Exploring fine-grained retail product discrimination with zero-shot object classification using vision-language models

Anil Osman Tur1, Alessandro Conti1, Cigdem Beyan2, Davide Boscaini3, Roberto Larcher3, Stefano Messelodi3, Fabio Poiesi3, and Elisa Ricci1,3

Abstract

Retail product classification demands fine-grained discrimination at scale — VLMs can handle zero-shot scenarios but struggle to tell apart similarly packaged variants. We introduce MIMEX, a benchmark of 28 fine-grained retail categories, confirm that VLMs fall short on this task, and show that combining CLIP and DINOv2 embeddings with dimensionality reduction substantially closes the gap, with an additional visual prototyping strategy for low-data settings.

1 University of Trento
2 University of Verona
3 Fondazione Bruno Kessler (FBK)


01 The problem / 問

Smart retail requires reliable product identification at scale: thousands of SKUs with frequent turnover, seasonal rebranding, and packaging variations. Traditional classifiers require retraining for every product addition or change, making them operationally impractical.
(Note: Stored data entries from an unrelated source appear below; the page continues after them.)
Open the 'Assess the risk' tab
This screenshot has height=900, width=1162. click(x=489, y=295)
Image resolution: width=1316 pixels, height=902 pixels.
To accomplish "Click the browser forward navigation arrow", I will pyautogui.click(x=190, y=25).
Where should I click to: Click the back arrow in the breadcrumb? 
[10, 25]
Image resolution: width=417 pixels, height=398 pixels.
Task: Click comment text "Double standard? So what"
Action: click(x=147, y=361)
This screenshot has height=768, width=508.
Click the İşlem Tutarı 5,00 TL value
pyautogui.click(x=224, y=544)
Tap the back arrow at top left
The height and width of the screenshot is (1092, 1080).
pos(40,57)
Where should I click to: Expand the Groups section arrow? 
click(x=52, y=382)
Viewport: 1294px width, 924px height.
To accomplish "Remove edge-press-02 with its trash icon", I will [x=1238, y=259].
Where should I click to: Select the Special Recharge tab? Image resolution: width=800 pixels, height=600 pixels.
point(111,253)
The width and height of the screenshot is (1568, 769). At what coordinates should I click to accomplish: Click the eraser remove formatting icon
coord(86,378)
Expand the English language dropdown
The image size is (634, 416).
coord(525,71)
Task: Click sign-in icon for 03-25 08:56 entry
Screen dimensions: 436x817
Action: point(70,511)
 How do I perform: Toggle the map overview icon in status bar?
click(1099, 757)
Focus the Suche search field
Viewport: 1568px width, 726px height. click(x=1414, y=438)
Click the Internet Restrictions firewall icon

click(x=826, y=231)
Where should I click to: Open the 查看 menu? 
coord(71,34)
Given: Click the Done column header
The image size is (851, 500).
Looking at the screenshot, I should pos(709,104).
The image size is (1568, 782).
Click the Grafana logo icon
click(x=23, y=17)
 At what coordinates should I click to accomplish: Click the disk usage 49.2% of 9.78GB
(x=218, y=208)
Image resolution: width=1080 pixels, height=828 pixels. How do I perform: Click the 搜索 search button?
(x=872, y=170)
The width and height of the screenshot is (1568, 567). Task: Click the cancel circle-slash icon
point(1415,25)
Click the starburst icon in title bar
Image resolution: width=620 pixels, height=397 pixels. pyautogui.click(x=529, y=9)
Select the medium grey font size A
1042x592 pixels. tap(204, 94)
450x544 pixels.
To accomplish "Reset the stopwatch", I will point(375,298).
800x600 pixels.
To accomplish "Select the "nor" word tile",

Zero-shot classification with vision-language models (VLMs) offers an appealing alternative — identify products from descriptions alone, without per-category training — but their performance on the fine-grained discrimination required in retail (distinguishing similarly packaged products, variant flavors, or size formats) has not been systematically evaluated. We introduce MIMEX, a dataset of 28 fine-grained retail product categories designed to fill this gap.

02 The approach / 法

We benchmark state-of-the-art VLMs on MIMEX under the zero-shot assumption and find that their fine-grained classification performance is substantially below what retail applications require, motivating the need for specialized approaches. We propose an ensemble method that combines CLIP [1] and DINOv2 [2] embeddings with dimensionality reduction, capturing complementary visual cues — global semantic structure from CLIP, detailed local texture from DINOv2 — that together outperform either model alone. For low-data settings, we further introduce a class adaptation method based on visual prototyping: a small number of labeled examples per product are used to construct a prototype, enabling efficient adaptation without full retraining. The MIMEX dataset and benchmark are available to the research community to encourage further work on zero-shot fine-grained retail classification.

References

[1]
A. Radford et al., “Learning transferable visual models from natural language supervision,” in ICML, 2021.
[2]
M. Oquab et al., DINOv2: Learning robust visual features without supervision,” arXiv preprint arXiv:2304.07193, 2023.